## Exercise description
Counting every line in the entries below where the word "will" occurs, report how many there are. Give only that number.

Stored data

###

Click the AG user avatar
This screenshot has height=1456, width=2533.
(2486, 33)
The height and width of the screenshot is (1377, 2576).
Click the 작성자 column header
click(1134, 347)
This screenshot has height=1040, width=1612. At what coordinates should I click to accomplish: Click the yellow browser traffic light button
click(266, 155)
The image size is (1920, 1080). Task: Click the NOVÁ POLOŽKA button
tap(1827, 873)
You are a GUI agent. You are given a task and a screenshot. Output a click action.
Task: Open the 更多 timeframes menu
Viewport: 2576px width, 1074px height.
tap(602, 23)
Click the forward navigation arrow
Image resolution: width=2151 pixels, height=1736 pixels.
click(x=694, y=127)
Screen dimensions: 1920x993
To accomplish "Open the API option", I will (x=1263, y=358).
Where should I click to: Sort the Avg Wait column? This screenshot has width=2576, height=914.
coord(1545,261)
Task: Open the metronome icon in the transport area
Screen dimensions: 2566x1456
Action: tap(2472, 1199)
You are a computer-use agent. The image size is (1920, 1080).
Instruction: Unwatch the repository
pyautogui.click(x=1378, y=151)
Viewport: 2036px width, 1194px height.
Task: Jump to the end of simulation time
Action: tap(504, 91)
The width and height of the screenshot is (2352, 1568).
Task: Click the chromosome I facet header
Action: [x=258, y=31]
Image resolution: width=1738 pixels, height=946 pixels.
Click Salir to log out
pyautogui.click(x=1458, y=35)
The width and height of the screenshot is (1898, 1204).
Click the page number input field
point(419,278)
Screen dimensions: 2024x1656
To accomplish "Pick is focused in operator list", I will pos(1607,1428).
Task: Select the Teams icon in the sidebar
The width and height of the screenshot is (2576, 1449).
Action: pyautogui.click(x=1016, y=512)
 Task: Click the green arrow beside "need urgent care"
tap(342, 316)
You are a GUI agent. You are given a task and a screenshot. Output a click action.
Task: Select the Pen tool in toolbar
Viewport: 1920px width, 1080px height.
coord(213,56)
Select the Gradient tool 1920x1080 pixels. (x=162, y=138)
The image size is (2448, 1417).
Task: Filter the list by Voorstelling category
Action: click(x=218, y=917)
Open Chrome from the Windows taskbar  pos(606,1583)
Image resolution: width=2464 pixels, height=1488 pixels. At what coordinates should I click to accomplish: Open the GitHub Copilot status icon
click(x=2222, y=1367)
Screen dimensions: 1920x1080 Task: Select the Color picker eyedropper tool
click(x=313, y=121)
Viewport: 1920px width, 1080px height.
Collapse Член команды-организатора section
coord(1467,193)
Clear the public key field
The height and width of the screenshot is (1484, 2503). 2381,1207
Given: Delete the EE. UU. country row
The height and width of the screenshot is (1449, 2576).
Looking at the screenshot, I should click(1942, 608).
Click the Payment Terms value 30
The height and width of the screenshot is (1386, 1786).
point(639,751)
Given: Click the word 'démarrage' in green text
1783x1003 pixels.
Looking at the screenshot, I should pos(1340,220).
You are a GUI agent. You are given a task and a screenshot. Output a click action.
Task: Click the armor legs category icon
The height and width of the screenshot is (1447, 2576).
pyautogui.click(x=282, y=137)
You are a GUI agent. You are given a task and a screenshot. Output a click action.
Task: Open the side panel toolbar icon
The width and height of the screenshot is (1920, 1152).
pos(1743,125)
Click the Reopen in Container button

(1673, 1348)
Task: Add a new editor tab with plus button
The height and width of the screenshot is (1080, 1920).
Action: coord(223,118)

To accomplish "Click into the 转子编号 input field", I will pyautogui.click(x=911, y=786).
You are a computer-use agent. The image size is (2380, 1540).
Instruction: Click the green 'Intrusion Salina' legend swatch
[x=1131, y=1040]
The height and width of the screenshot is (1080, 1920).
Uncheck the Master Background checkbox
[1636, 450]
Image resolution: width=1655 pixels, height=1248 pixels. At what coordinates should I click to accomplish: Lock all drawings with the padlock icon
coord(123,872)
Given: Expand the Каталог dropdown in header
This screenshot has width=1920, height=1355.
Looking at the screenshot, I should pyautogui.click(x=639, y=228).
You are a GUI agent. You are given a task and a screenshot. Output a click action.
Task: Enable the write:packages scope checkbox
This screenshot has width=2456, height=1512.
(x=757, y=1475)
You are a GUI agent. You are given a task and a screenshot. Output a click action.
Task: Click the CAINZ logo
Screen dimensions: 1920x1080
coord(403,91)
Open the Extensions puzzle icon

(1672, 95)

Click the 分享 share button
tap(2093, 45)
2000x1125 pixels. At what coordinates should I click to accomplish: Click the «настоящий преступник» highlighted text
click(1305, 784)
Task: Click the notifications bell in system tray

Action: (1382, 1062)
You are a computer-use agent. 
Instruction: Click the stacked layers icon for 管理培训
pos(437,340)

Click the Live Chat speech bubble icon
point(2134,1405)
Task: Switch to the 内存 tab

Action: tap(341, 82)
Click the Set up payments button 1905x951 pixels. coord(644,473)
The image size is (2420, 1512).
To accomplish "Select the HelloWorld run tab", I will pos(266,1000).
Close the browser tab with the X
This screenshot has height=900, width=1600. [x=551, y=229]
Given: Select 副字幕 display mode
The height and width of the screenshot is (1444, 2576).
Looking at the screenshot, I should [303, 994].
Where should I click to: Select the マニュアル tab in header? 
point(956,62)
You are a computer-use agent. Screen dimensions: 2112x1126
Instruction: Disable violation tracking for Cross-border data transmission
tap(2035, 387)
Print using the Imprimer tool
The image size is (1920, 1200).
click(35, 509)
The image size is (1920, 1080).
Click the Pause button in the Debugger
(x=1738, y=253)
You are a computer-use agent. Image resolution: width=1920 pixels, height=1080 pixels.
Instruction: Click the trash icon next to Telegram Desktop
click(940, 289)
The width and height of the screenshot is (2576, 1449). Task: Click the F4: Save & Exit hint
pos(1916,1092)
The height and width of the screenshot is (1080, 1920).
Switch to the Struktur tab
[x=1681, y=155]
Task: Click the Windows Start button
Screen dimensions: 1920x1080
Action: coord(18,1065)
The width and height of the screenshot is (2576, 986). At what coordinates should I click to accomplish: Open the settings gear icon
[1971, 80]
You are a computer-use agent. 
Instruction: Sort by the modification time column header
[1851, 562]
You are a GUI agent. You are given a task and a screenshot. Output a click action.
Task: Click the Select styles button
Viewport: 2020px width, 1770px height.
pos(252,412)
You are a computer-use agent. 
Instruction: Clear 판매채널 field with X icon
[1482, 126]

###

## Task solution
4